Béni soit le Seigneur, le Dieu d’Israël, parce qu’il a visité son peuple, accompli sa libération, et  nous a suscité une force de salut dans la famille de David, son serviteur. C’est ce qu’il avait annoncé par la bouche de ses saints prophètes d’autrefois : un salut qui nous libère de nos ennemis et des mains de tous ceux qui nous haïssent. Il a montré sa bonté envers nos pères et s’est rappelé son alliance sainte, le serment qu’il a fait à Abraham, notre père ; il nous accorderait après nous avoir arrachés aux mains des ennemis, de lui rendre sans crainte notre un culte dans la piété et la justice, sous son regard, tout au long de nos jours. Et toi, petit enfant, tu seras appelé prophète du Très-Haut ; car tu marcheras par devant sous le regard du Seigneur pour préparer ses routes, pour donner à son peuple la connaissance du salut par le pardon de ses péchés. C’est l’effet de la bonté profonde de notre Dieu : grâce à elle nous a visités l’astre venu d’en haut. Il est apparu à ceux qui se trouvent dans les ténèbres et l’ombre de la mort, afin de guider nos pas sur le chemin de la paix.
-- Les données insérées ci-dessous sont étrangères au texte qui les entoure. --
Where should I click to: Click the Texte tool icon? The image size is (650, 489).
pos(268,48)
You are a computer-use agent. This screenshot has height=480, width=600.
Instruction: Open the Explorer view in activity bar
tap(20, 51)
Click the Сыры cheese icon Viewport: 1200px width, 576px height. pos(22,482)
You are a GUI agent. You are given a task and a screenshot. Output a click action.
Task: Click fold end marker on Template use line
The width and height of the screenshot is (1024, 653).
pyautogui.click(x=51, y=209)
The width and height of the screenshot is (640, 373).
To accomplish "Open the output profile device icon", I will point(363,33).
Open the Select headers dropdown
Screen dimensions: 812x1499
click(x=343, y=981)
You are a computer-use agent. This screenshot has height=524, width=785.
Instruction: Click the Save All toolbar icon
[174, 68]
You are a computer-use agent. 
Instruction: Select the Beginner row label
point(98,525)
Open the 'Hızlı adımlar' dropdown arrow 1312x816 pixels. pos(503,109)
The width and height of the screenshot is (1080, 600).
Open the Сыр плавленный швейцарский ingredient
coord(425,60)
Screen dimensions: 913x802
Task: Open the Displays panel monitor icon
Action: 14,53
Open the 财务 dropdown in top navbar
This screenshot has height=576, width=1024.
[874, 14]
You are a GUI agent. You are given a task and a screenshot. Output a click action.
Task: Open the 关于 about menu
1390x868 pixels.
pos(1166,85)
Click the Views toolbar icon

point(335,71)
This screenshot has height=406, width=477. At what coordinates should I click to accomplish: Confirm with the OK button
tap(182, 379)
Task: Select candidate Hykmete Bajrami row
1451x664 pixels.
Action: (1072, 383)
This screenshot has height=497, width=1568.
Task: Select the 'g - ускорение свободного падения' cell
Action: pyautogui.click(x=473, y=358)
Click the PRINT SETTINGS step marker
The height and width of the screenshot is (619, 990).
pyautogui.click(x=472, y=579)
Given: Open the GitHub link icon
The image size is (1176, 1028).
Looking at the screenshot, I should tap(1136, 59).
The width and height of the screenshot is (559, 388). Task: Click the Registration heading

Quant à l’enfant, il grandissait et son esprit se fortifiait ; et il fut dans les déserts jusqu’au jour de sa manifestation à Israël.

 

Il est beaucoup question de pères dans ce texte. Nous est rappelé que Zacharie est le père de Jean. Pourtant, au regard des lignes précédentes, il aurait été étonnant que nous ne nous en souvenions pas. C’est ce père qui, après avoir été réduit au silence, se met à parler en prophète. La parole véritable passe par le silence. Ce dont il parle, tout en étant un témoignage de sa propre vie, indique en effet une parole qui trouve sa source dans un désir tout Autre.  Il en appelle aux prophètes d’autrefois. Il s’inscrit ainsi dans une généalogie qui, à travers sa propre généalogie humaine, en indique une toute Autre également. Il peut ainsi dire de l’enfant qu’il sera prophète à son tour. Étonnamment, il en appelle à la compassion envers nos pères et à l’alliance et l’ombre sacrée avec Abraham, notre père. Il n’y a plus de différence entre la paternité de Zacharie, celles de nos pères et celle d’Abraham. Il n’y a pas d’un côté la généalogie humaine et de l’autre la généalogie divine. Il n’y a qu’une seule généalogie : à la fois visible, celle de Zacharie père, et invisible, celle de nos pères et celle d’Abraham. Être père ne consistant pas à se considérer, à s’identifier, comme l’origine de son fils mais à témoigner que nous sommes habités d’une fonction plus que d’un rôle. La fonction paternelle est ce par quoi chacun découvre qu’il est référé, à travers sa propre généalogie, à un désir qui ne pourrait être réduit à soi-même.  Ce n’est qu’à cette condition que nous pourrons être délivrés de nos ennemis. Ceux, tout intérieurs, qui nous tiennent à l’ombre de la pulsion de mort. Zacharie nous annonce qu’un désir plus grand, semblable au soleil qui ne cesse de se lever pour offrir sa lumière et qu’on ne pourra pourtant jamais atteindre, nous fera sortir de l’ombre de ce qui en nous se tient dans les ténèbres.

Cette fonction paternelle n’empêche pas Jean de demeurer dans les déserts de la solitude, et donc aussi du silence. Bien au contraire c’est là la condition de sa force. Jusqu’à ce qu’il soit appelé à se présenter devant l’ensemble de ses frères.